▶ [Exercise prompt]
An exact transcription of all the data is the expected reply.

[Exercise inputs]

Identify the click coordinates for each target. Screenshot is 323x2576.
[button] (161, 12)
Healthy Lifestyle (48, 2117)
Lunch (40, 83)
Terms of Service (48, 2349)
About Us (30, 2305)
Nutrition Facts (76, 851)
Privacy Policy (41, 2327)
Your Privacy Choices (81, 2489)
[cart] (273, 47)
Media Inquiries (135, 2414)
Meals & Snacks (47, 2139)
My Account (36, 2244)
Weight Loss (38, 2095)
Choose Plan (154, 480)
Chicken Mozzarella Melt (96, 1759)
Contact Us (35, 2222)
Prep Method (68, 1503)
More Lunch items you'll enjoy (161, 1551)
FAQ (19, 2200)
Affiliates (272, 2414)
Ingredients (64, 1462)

[/Exercise inputs]

▶ [Exercise solution]
Identify the click coordinates for each target. Screenshot is 323x2576.
[button] (161, 12)
Healthy Lifestyle (48, 2117)
Lunch (40, 83)
Terms of Service (48, 2349)
About Us (30, 2305)
Nutrition Facts (76, 851)
Privacy Policy (41, 2327)
Your Privacy Choices (81, 2489)
[cart] (273, 47)
Media Inquiries (135, 2414)
Meals & Snacks (47, 2139)
My Account (36, 2244)
Weight Loss (38, 2095)
Choose Plan (154, 480)
Chicken Mozzarella Melt (96, 1759)
Contact Us (35, 2222)
Prep Method (68, 1503)
More Lunch items you'll enjoy (161, 1551)
FAQ (19, 2200)
Affiliates (272, 2414)
Ingredients (64, 1462)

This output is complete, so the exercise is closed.